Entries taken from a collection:
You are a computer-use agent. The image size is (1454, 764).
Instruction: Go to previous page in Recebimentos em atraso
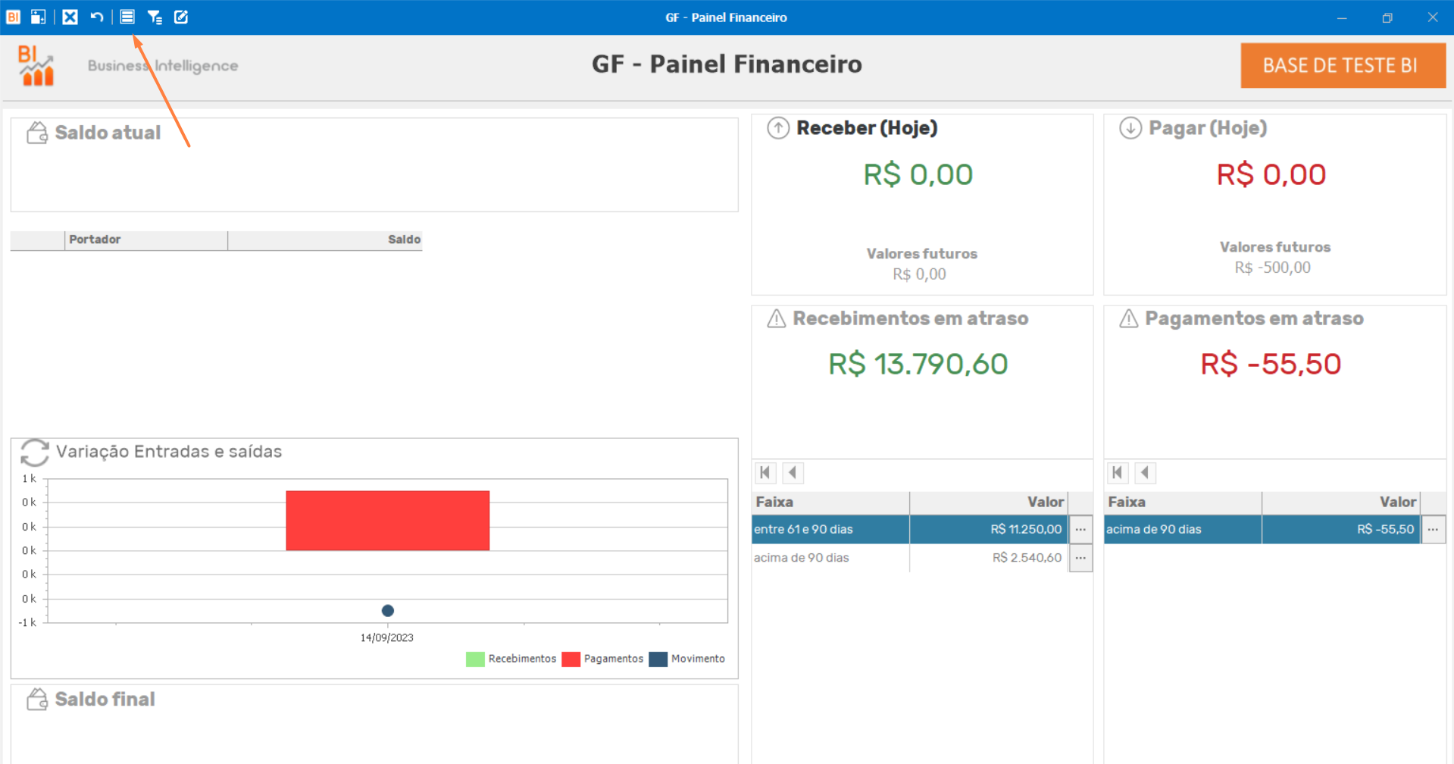[793, 473]

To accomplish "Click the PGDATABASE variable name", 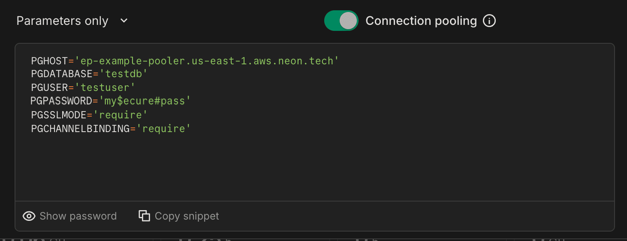I will click(62, 74).
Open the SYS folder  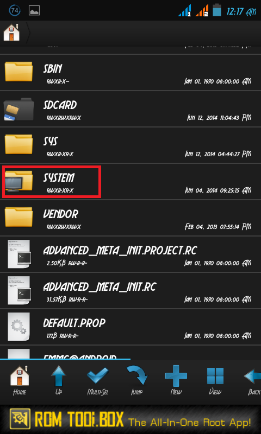point(131,145)
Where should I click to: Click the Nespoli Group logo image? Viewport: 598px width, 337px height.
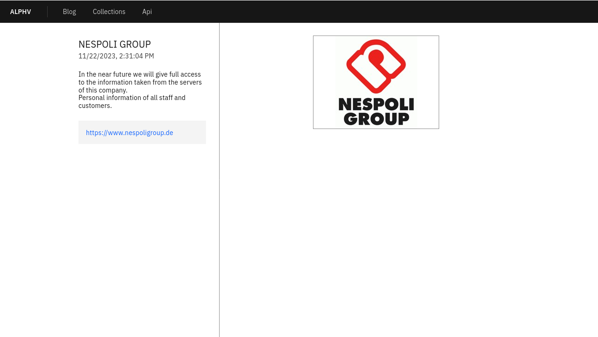[376, 82]
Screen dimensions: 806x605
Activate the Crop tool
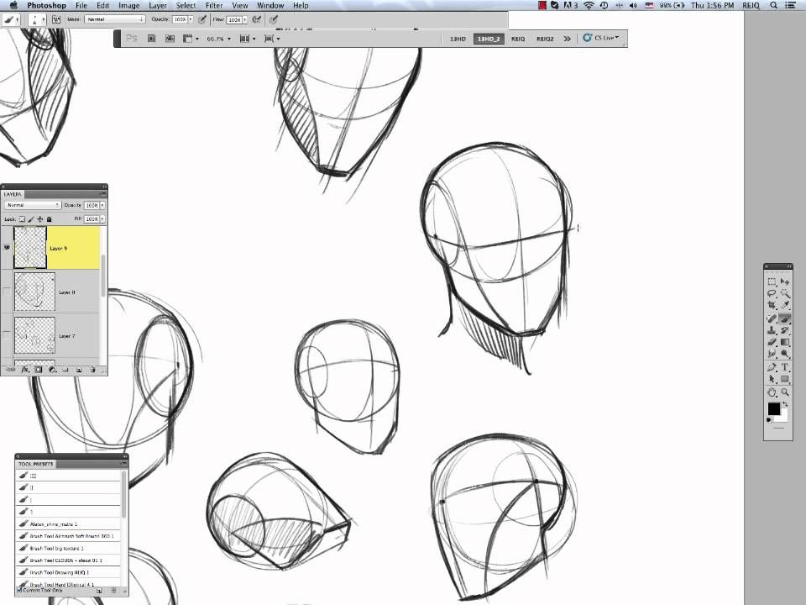771,303
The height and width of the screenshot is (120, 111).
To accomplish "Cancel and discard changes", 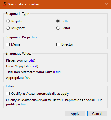I will click(97, 114).
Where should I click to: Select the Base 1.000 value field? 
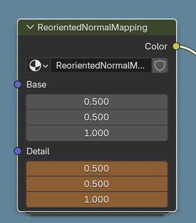(97, 133)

WHAT YOU NEED TO DO: Please print exactly the lines from the line containing "Where should I click to: Select" through the end of the records above, both included, leaving out every picture.

OUTPUT BELOW:
Where should I click to: Select the Base 1.000 value field? 
(97, 133)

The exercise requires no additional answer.